Oleh: Christina Ester M Hutabarat, M.Si
Alumni Pascasarjana ITB
Pendidik dan Founder Ruang Bergerak
(Hei pendek…. Hei Gendut….Hei kecil… Hei, Hei, Hei…..)
Pernah tidak menyadari bahwa sapaan-sapaan tersebut terkadang melukai dan memojokkan? Kedengarannya sederhana dan biasa, tapi sadar atau tidak sadar kita seringkali memakai kata-kata itu di dalam pergaulan kita sehari-hari. Kita pasti sangat familiar dengan kata bullying bukan? Sejatinya, bully adalah kata yang berasal dari bahasa Inggris. Banyak dari kita yang mungkin saja tidak begitu mengerti apa terjemahan kata bullying dalam Bahasa Indonesia. Dalam KBBI, kata bullying digantikan dengan kata merisak atau merundung yang artinya menganggu dan mengusik terus-menerus. Seorang Guru Besar Emeretus UI, Anton M Moeliono, lebih mengusulkan memakai kata risak terkait kata yang lebih dekat dengan bullying. Berbeda lagi, menurut Wikipedia.org bullying lebih identik dengan penindasan, bisa berupa kekerasaan, ancaman, paksaan, atau sesuatu hal yang kesannya mengintimidasi orang lain.

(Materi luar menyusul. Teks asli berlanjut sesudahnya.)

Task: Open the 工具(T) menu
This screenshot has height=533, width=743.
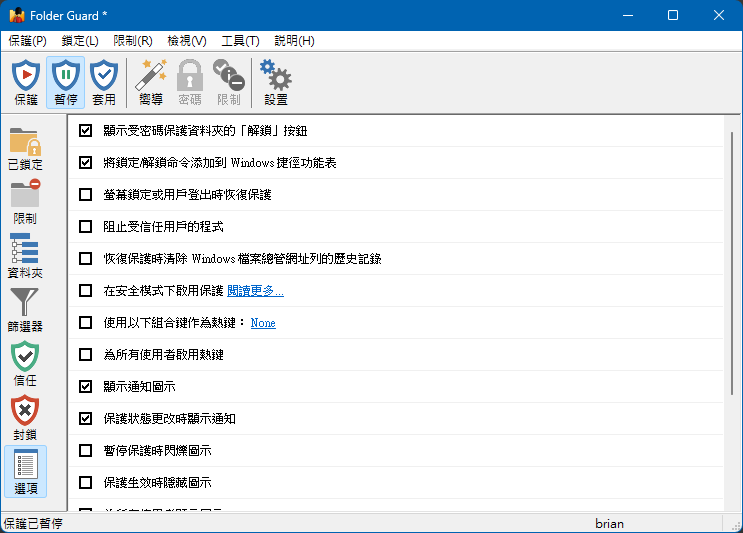Action: pyautogui.click(x=240, y=41)
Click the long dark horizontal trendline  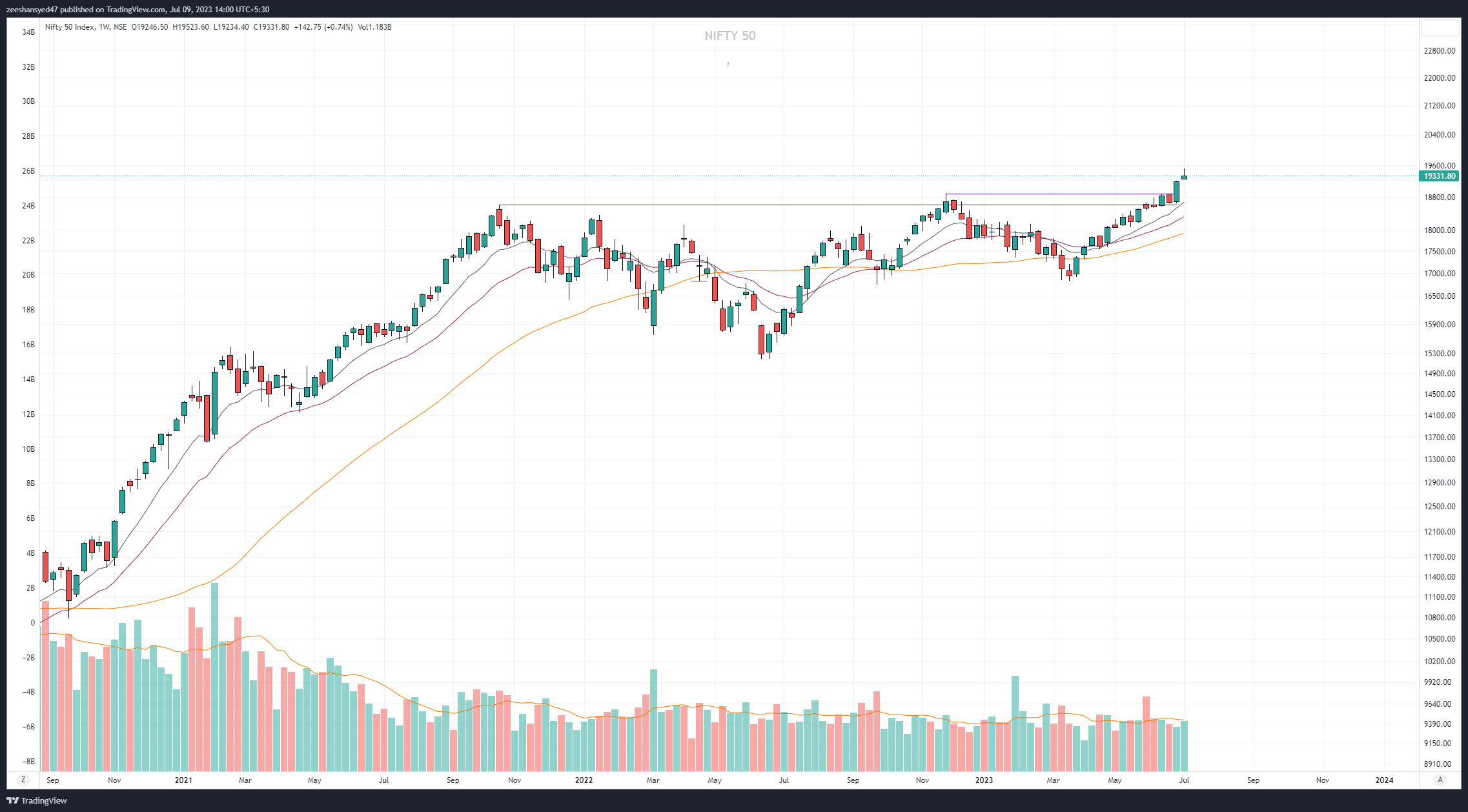point(710,205)
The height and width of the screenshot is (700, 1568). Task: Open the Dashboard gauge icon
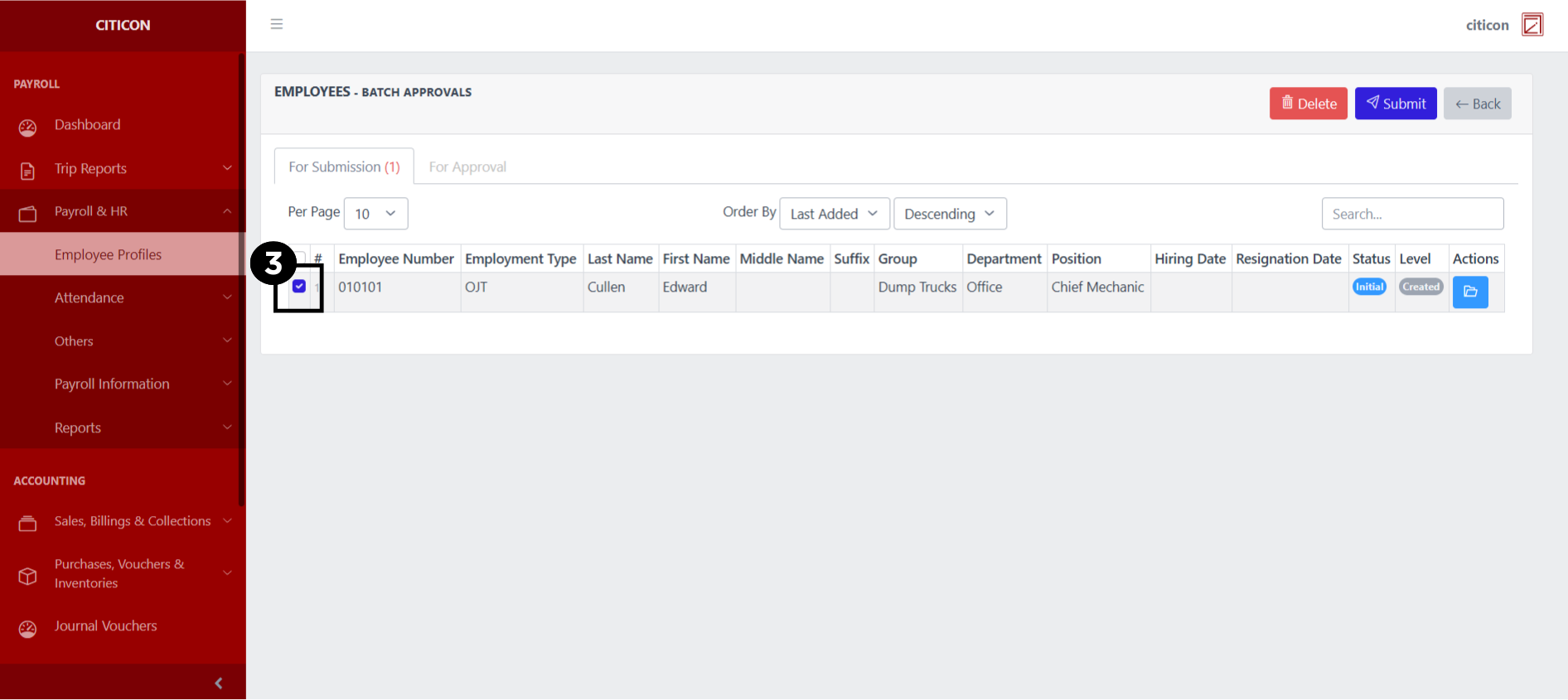(x=27, y=127)
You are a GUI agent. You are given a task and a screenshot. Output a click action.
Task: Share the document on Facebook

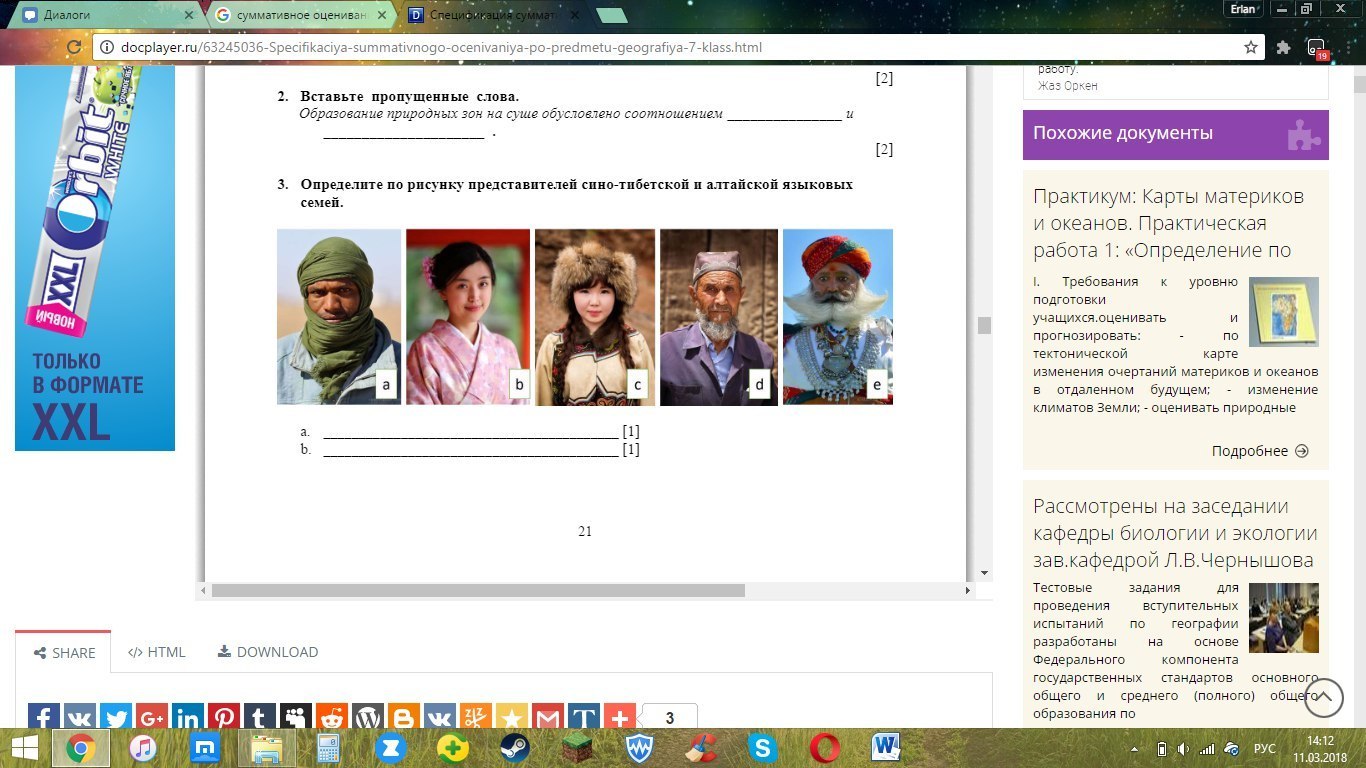coord(43,717)
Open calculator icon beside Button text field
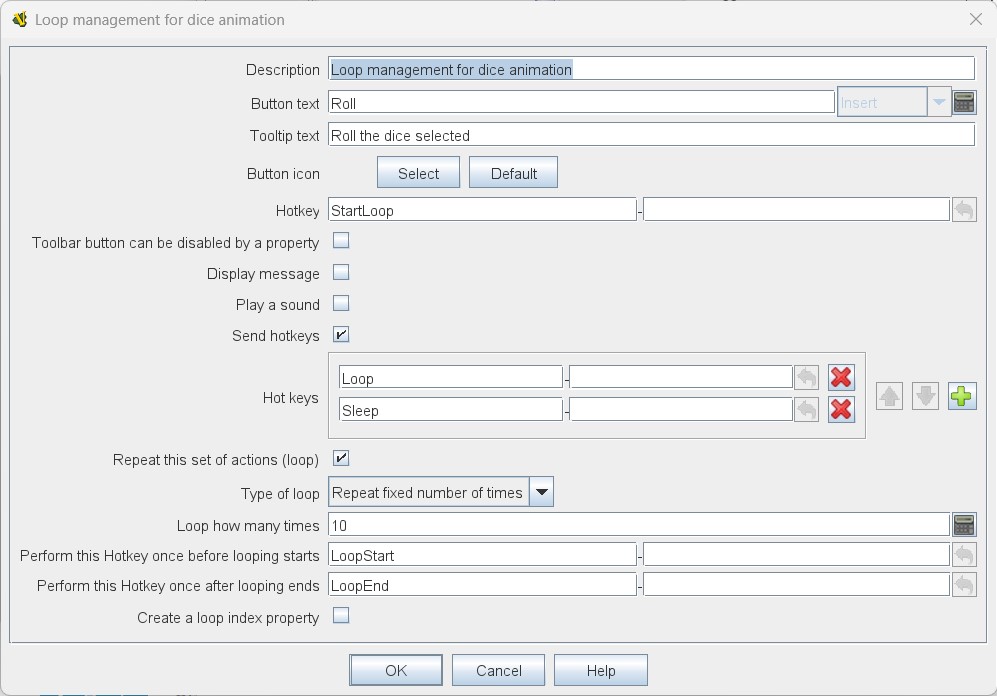Image resolution: width=997 pixels, height=696 pixels. [964, 102]
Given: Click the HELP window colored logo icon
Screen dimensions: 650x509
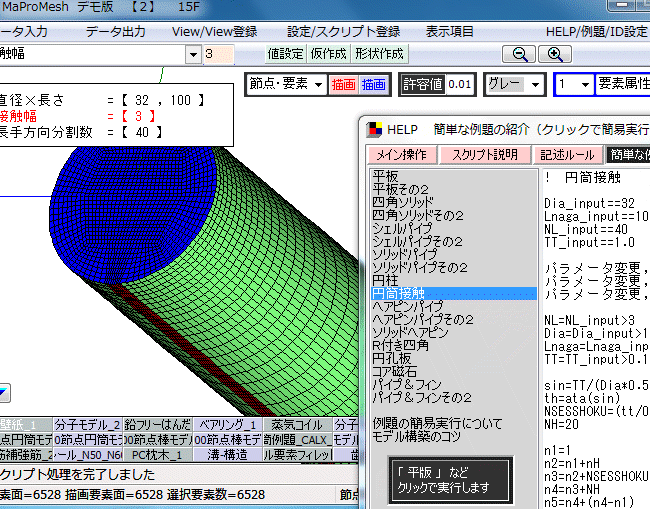Looking at the screenshot, I should point(374,129).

Beberapa kasus yang cukup membuat masyarakat gerah ialah kasus bullying yang dilakukan anak-anak muda zaman sekarang yang dianggap sebagai hal biasa dalam bergaul. Ternyata hal itupun terjadi sudah terjadi selama berabad-abad lamanya. Menurut seorang Profesor Dan Olweus (1993) ada beberapa tindakan negatif yang digolongkan dalam bullying seperti mengatakan hal yang tidak menyenangkan dan memanggil seseorang dengan julukan yang buruk. Selain itu, mengabaikan dan mengucilkan seseorang dari suatu kelompok karena sebuah tujuan pun ternyata bagian dari bullying. Tidak hanya itu, Olweus menambahkan bahwa mengatakan kebohongan atau rumor yang tidak benar mengenai seseorang atau membuat orang lain tidak menyukai seseorang pun masuk dalam kategori bullying.
Kalau kita melihat pergaulan sekarang ini, ternyata bukan hanya anak-anak saja yang tersengat pengaruh buruk bullying ini melainkan anak muda bahkan orang dewasa juga. Buktinya sekarang begitu banyak fenomena bullying yang menjadi sorotan televisi ataupun internet. Bullying ini pun tidak hanya menjangkiti masyarakat biasa, ternyata tokoh publik pun tak lepas dari kasus bullying ini. Mengelitik sekali bukan? Pendidikan tinggi, status sosial tinggi, tokoh publik atau politik, kaum negarawan atau rohaniwan, anak muda, orangtua, orang desa ataupun kota, bahkan anak-anak menjadi sasaran yang bisa saja mereka menjadi korban ataupun pelaku bullying itu sendiri.